Exercise requirements
Count the lines in the listing below that contain the word "This", treating uppercase and lowercase as different, and give only the number.

Click-target data:
Start
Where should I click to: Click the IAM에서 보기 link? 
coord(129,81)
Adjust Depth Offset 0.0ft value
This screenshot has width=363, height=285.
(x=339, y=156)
End
Output of the task
1